### TASK DETAILS
Write out the whole listing exactly; no images belong in it.

### DATA FOR THE TASK
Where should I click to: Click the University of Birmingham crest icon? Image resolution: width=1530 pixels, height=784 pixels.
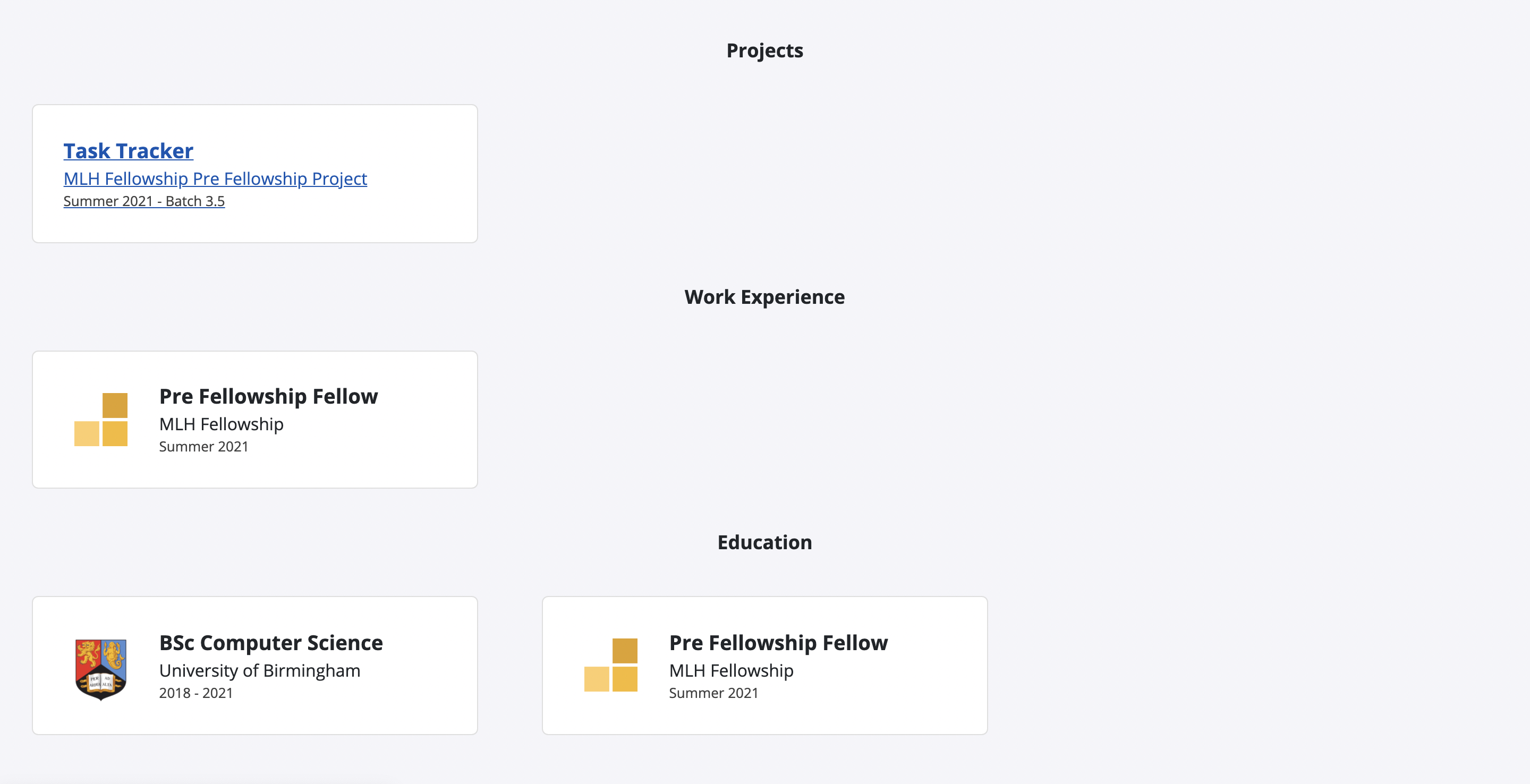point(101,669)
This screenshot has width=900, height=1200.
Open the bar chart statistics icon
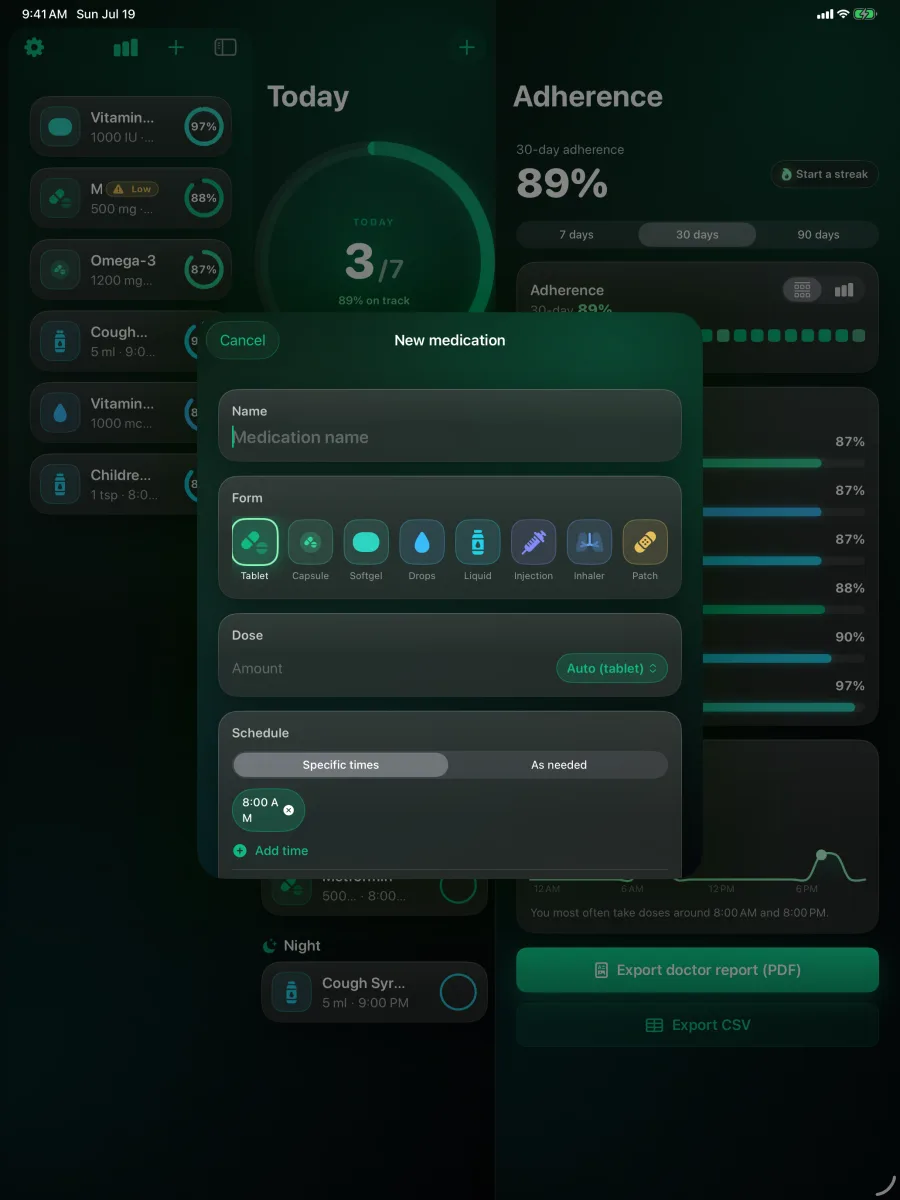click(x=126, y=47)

### ANSWER TO THIS EXERCISE
Where should I click to: Click the University of Birmingham crest icon? Image resolution: width=1530 pixels, height=784 pixels.
point(101,669)
This screenshot has width=900, height=1200.
Open the bar chart statistics icon
click(x=126, y=47)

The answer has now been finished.